Depression was assessed by HAMD-6 before and after 1 week, one and three month of DEX
addition to the regimen. The results showed positive changes in depressive symptoms and
quality of life over the next 3 months.
No trials to date, however, have explored the efficacy of DEX for the treatment of
individuals with a current episode of MDD.Taking together all existing pre-clinical and
clinical data (despite their limitations) and the known pharmacological properties of DEX, we
believe that there could be a potential use for DEX beyond its current use to manage
agitation and to induce sedation in ICU settings, i.e., there seems to be a rationale for
further exploration of the putative rapid antidepressant effects of DEX. The anti-agitation
properties of DEX could be especially useful for individuals with depression accompanied by
agitation or with mixed features. There is also potential for DEX to be used as a monotherapy
when fast onset of action is required, as well as an alternative and/or as adjunctive therapy
for other fast action interventions for MDD (ECT, rTMS).
Aims and Hypotheses The primary aim of the DEX-ECT study is to explore the effect of
adjunctive DEX on response rate among a sample of depressed patients undergoing ECT using an
RCT design with the hypothesis that adjunct DEX, compared with adjunct placebo (saline
treatment), given prior to standard anesthesia will lead to a higher response rate. Secondary
aims are to investigate the remission rate, tolerability and acceptability of adjunctive DEX.
We hypothesize that DEX arm will show higher remission rate in depressive symptoms with no
statistically significant difference in the rate of side effects during and post ECT between
the two arms).
Design and study site A double blind, parallel group, placebo controlled, randomized
feasibility trial will be conducted at, Department of Psychiatry, Queens University, Canada,
over 6 week period. Enrolled patients will be randomized to DEX infusion (0.5µg/kg/hr for 15
mins ) adjunct to ECT or Placebo adjunct( Saline) treatment arm added to standard anesthetic
induction in depressed patients who have been prescribed ECT utilizing fixed randomization
schedule that allocate subjects in to a 1:1 ratio between two arms. Both subjects and outcome
assessors will be blinded to the treatment arm to which participants are allocated. Given
non- maleficence principle, the anesthetic team will be aware of treatment allocation, and
should safety concern arise research investigators will be informed as well.

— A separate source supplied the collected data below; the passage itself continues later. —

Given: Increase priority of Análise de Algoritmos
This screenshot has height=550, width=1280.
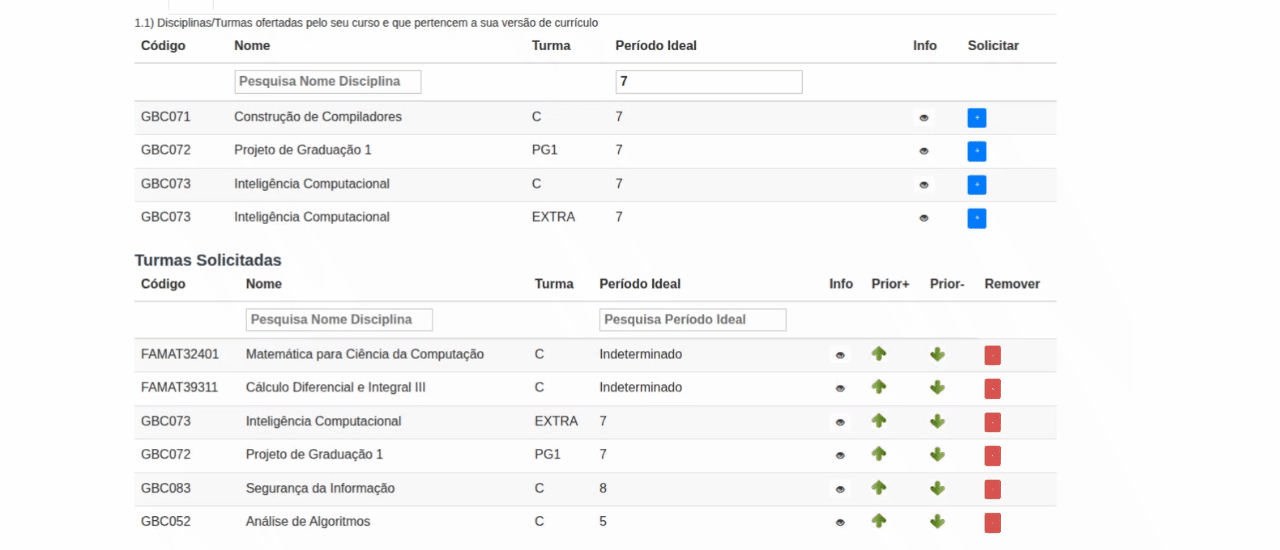Looking at the screenshot, I should (879, 521).
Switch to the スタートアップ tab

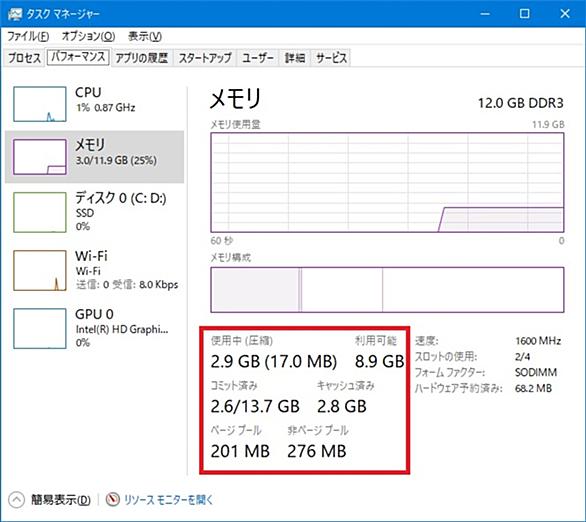tap(205, 58)
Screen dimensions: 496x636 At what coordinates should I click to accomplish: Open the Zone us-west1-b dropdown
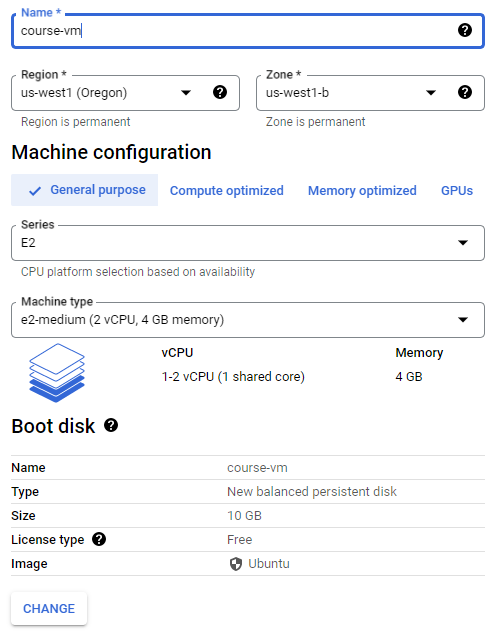370,93
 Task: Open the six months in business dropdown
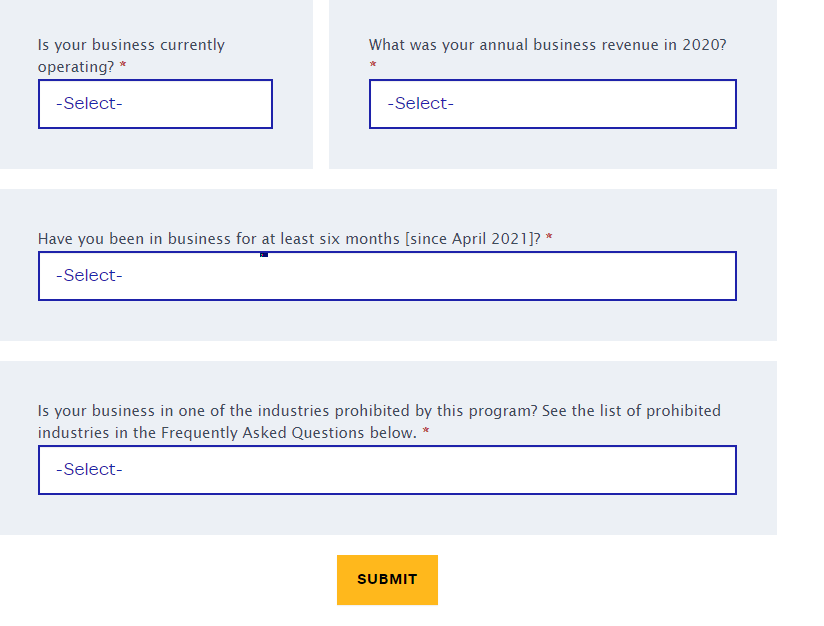click(387, 276)
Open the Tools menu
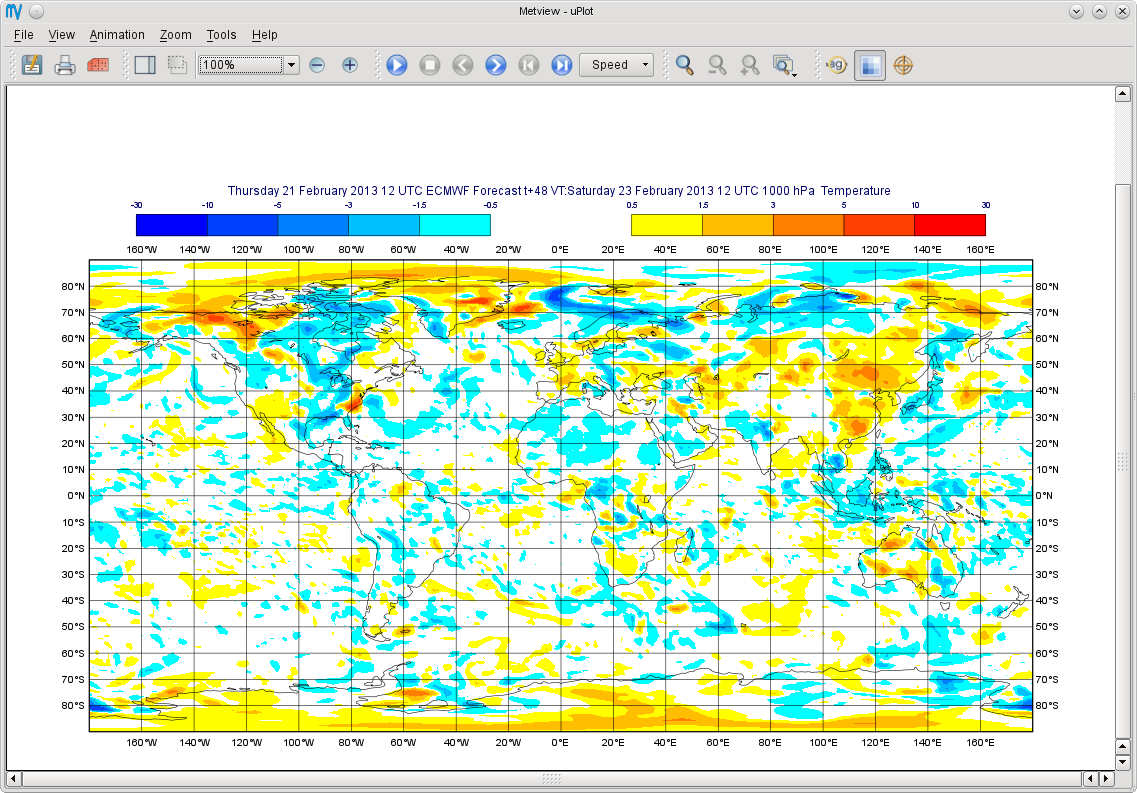Viewport: 1137px width, 793px height. [x=221, y=35]
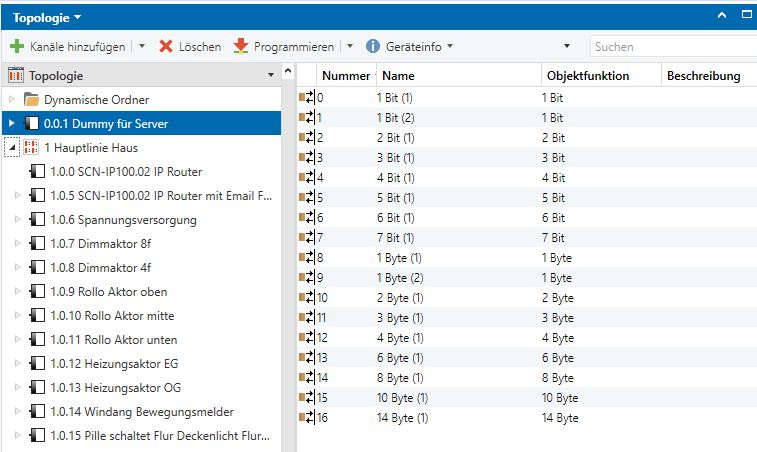Click the Dynamische Ordner folder icon

point(32,100)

Allocation concealment, randomization All participants will be randomly allocated to the
dexmedetomidine group (Dex group) or the control group (Normal Saline) using a
computer-generated random number with a 1:1 allocation. An independent investigator, not
involved in the clinical management or data collection, keep allocation data. The allocation
details will be delivered in a sealed, opaque envelope in order to enable patients and
assessors to remain blinded to group allocation. Prior to ECT, anesthesiologists who will not
participate in data analysis will be informed about allocation, and the related data will be
gathered during ECT by an independent staff blinded to treatment allocation. On the day of
each treatment the anaesthetist. will open the package and prepare the injection away from
the ECT team and patient to maintain their blinding. Patients will receive the same allocated
study medication throughout their course of ECT. The allocation will not be revealed until
final statistical analysis is completed. The final decision to end ECT will rest with the
treating clinical team in consultation with the patient and the local ECT treatment team.

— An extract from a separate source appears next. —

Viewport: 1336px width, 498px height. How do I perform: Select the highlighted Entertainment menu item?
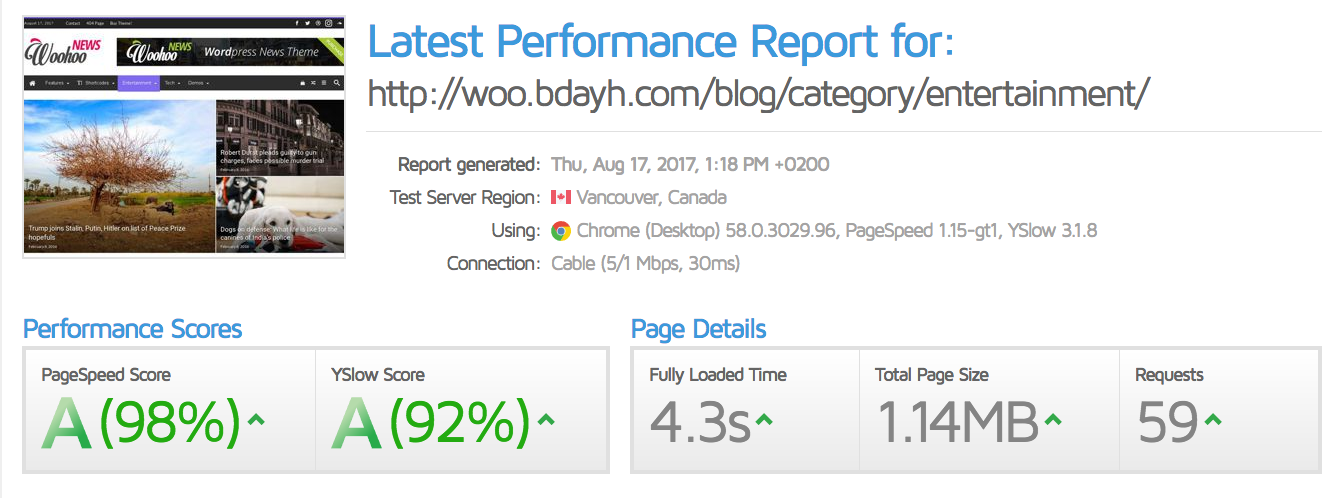coord(138,83)
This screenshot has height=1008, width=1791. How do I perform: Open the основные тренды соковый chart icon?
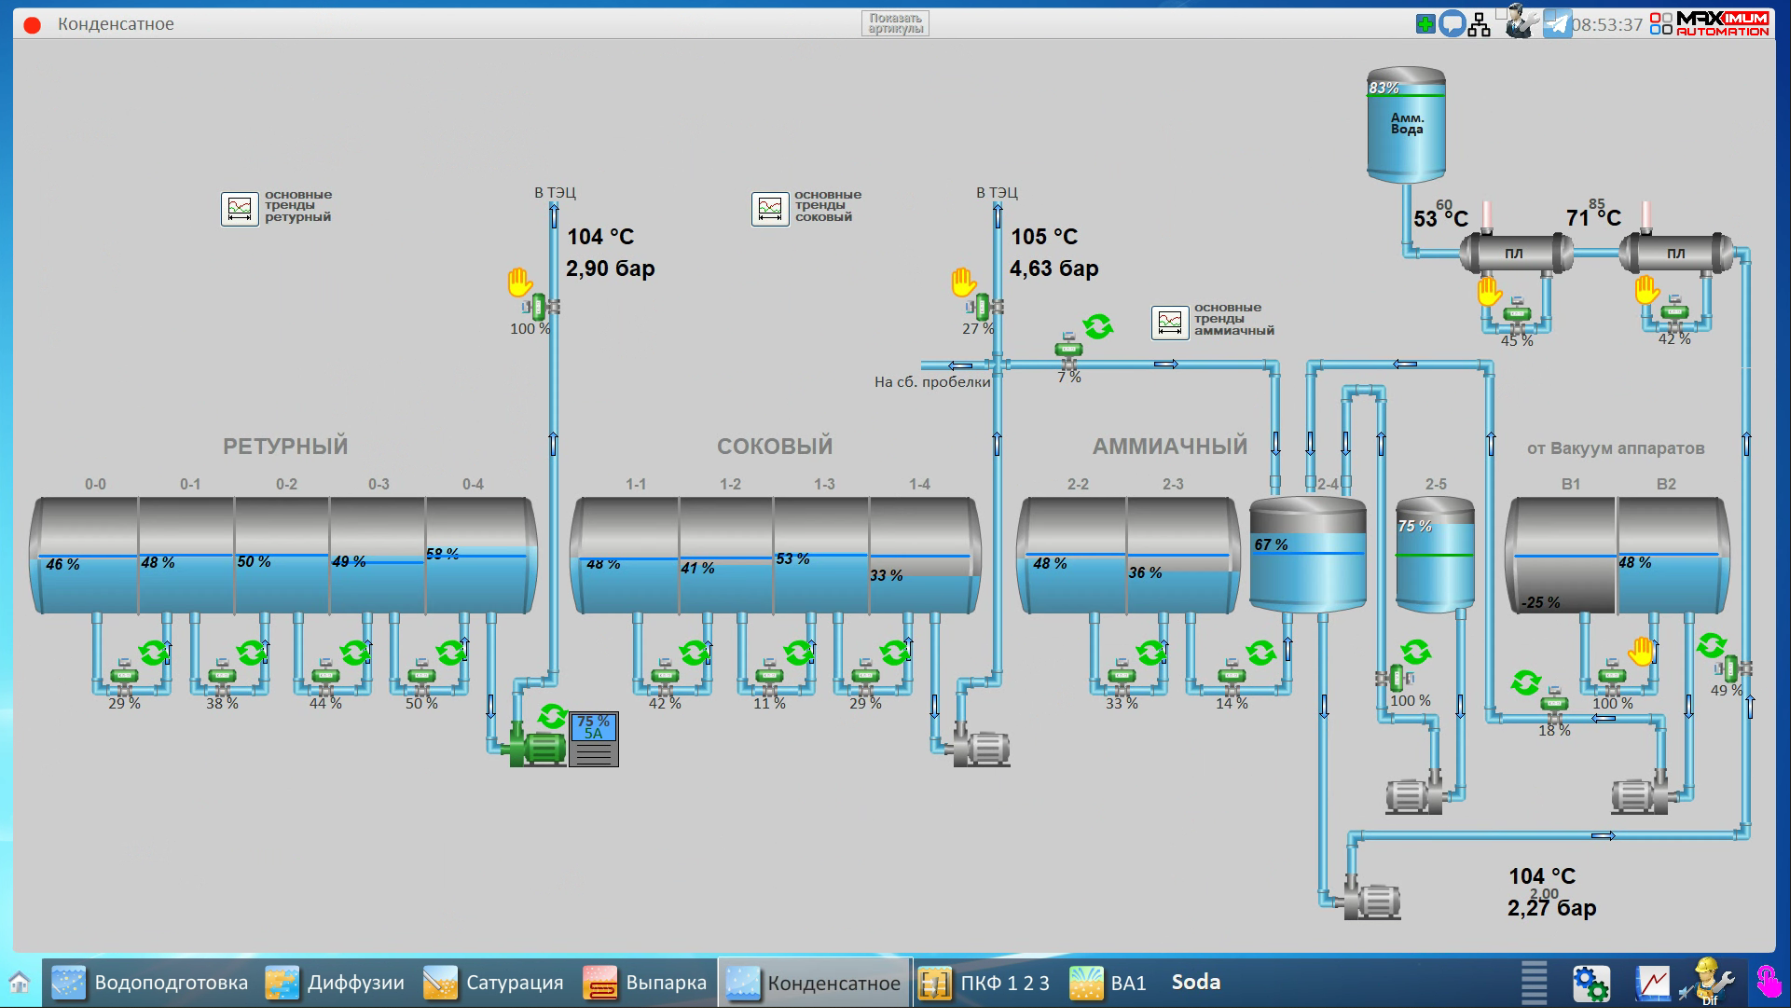(770, 209)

Sample Size Power estimates for continuous MADRS scores assumed a two-tailed alpha level of
0.05. Effect size estimate, Cohen's d=0.66 for DEX on post-partum depression symptoms scores
was derived from previous study (Yu et al, 2019). A group of 76 patients randomly assigned in
a 1:1 ratio (38 DEX versus 38 Placebo) will provide 80% power to detect a significant
difference in the mean changes in MADRS scores between the two study arms. Since this is a
feasibility study, 30 participants per each arm could be acceptable (Billingham, S. A.,
Whitehead, A. L., & Julious, S. A. (2013).